Slow cooker roast beef:
1 # chuck roast (or steak)
1/2 C olive oil
3 T lemon juice (or squeeze out a lemon and toss in the wedge)
6 cloves garlic, smashed
2 t dried oregano
1/2 t salt
1/4 t pepper

Add all ingredients to the pot, and then coat the meat in them, cover, and simmer on low for 8 hours.  Make sure that the meat is covered on top by liquid!  When it’s ready, just at dinner time, remove and slice, it should be very tender and it will smell great.

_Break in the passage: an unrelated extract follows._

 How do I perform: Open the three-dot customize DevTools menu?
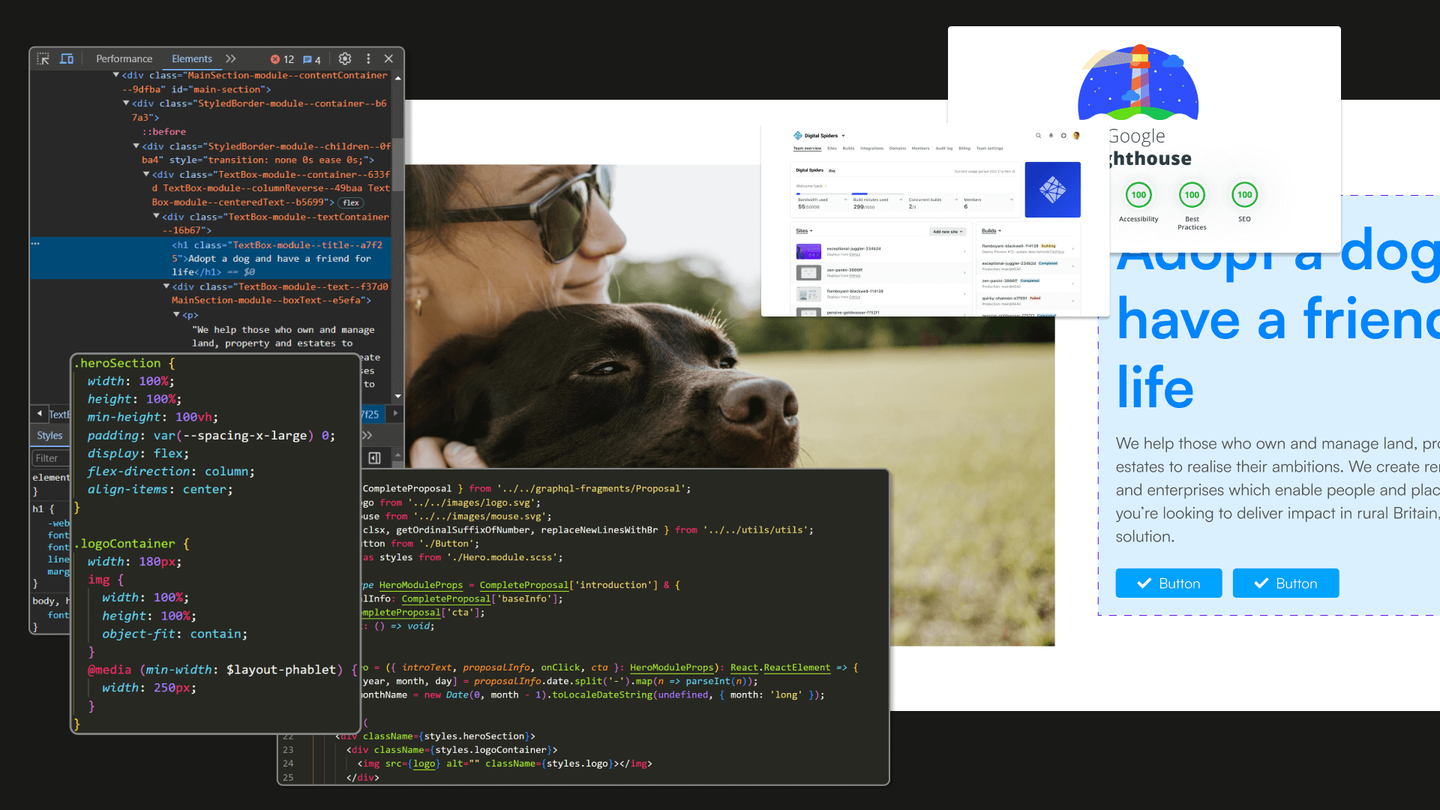368,58
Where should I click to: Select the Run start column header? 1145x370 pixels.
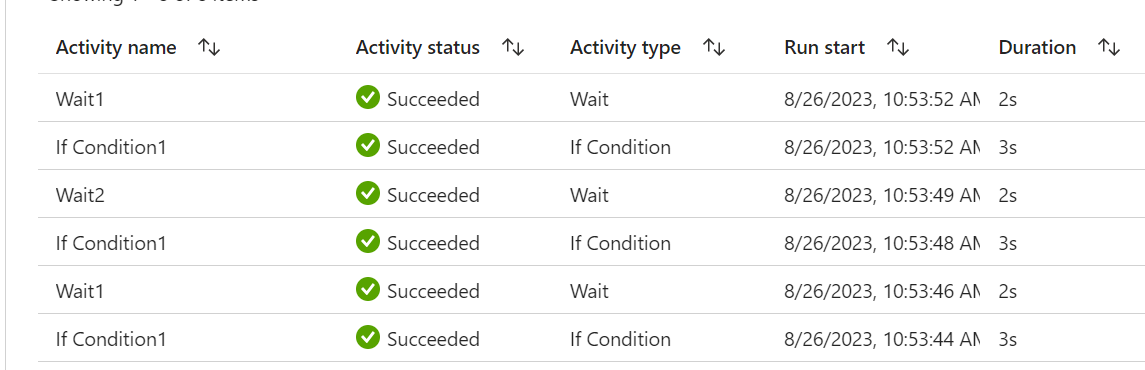pyautogui.click(x=824, y=48)
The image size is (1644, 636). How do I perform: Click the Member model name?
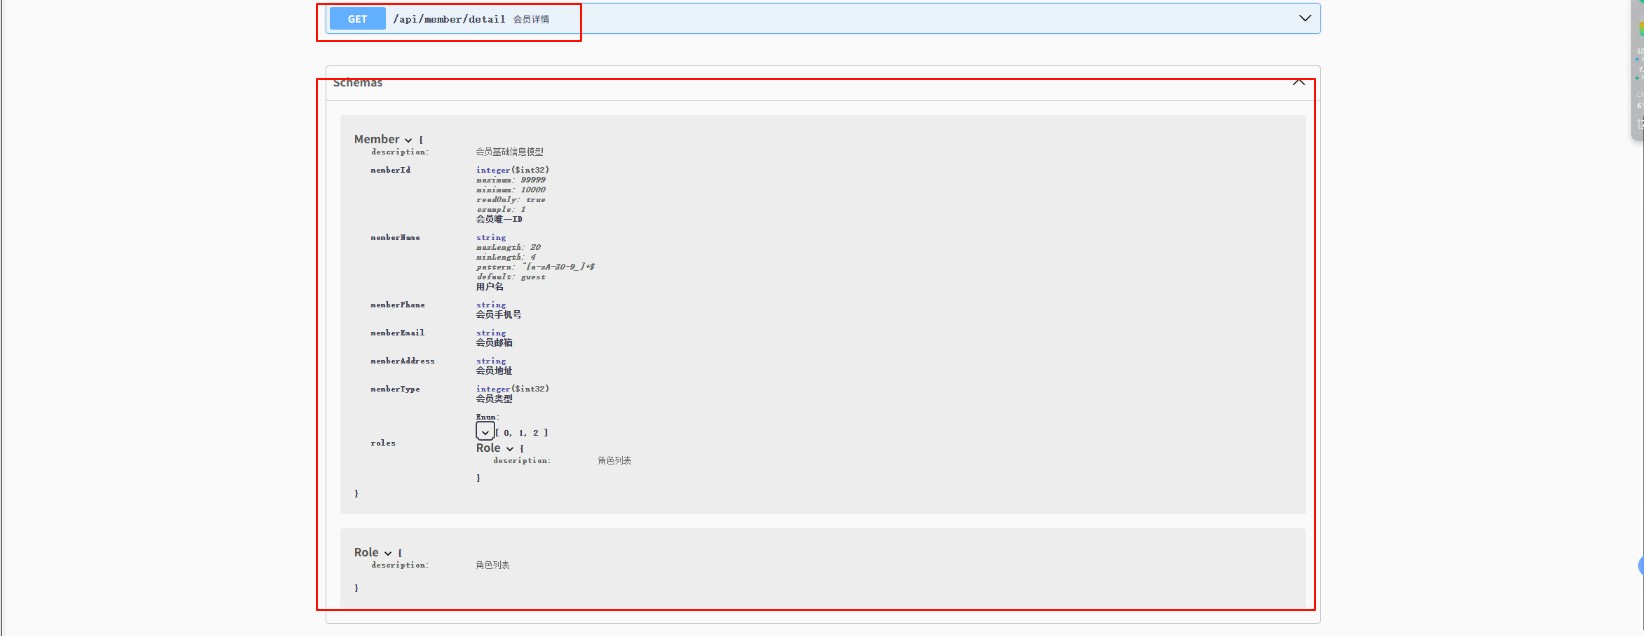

Now, for the delicious accompaniment of Tzatziki.

Ingredients:
1 C plain yogurt (not lowfat, please, but doesn’t have to be Greek, I used Dannon all natural)
1 C cucumber*
1 garlic clove, minced or grated
1 squeeze lemon
black pepper, a few rounds from the grinder
dash salt

*for the cucumber, use a vegetable peeler to take off the thick dk green skin, discard, then shave into the white pulp until you get to the seeds (we don’t want the seedy part), give the white pulp shavings a quick coarse chop and you are done!

Combine all ingredients, set aside to chill a while.  This is enough for 2 people, and can be added directly to the gyro over the meat, or on the side as a dip.  I like to have it both ways!

To complete the gyro, you will need:
Pita-most bendable when warmed in the oven for a few minutes
Thin tomato wedges
Chopped lettuce
Red onion slices



Lastly, but certainly not least…the Spinach Pies.  Ooo these were good.  They cook in ramekins at 350 degrees for 30 minutes.

About 2 Tablespoons of dough that is not sweetened will do if you have no filo dough, which I did not, nor could I acquire in these neck of the woods (pathetic, eh?).  So, if you have made a pie, and smartly put the leftover dough scraps into the freezer in a neat little ball wrapped tightly in plastic, you will have just what you need.  Otherwise, you may have to improvise…or reduce the ingredients and check out my pie crust recipe on the Pecan Pie post.

Ingredients:
2 T crust dough
2/3 of a can of spinach
1/4 C mozzarella shredded cheese + extra 2T for the top
1 T Parmesan cheese, grated
1 T milk
1 T margarine
1 egg
pinch of ground black pepper
dash of salt

Between two pieces of wax paper, roll approx. 1 T of the dough into a flat disc about 6” in diameter.
Gently peel the paper away from each side and place the disc on top of the ramekin, help the weight of the dough settle into the cup, pressing gently into place and fixing any rips that may occur.
Trim dough to an even height with a knife (about 1/2” from the top of the lip)
Place on a small cookie sheet and into the oven to bake for 10 minutes
While this is baking, drain the can of spinach, separating about 2/3 of the contents (this you will work with)
Squeeze as much water as you can out of the 2/3s, save the rest for another use or freeze.
In a small saucepan, tear apart the spinach (which is now in tight little balls from squeezing) to separate it a bit
Add low-medium heat to the pan
Add margarine, and stir to incorporate
Add milk, incorporate
Add cheeses, salt and pepper, incorporate
Remove from heat.
Add egg, use a small whisk or fork to incorporate and mix evenly
Divide this mixture in half, placing equal amount in each pre-baked shell
Top with extra mozzarella cheese
Return ramekins to the oven and bake for 30 minutes.

There you go!  It’s really a lot easier than all of these steps might indicate…trust me :)
Remove the ramekins from the oven, let cool 5 minutes, and the pies will slip right out of them and onto your plate in a beautiful little spinach pie.

I am definitely going to make these again and again.  They were really tasty.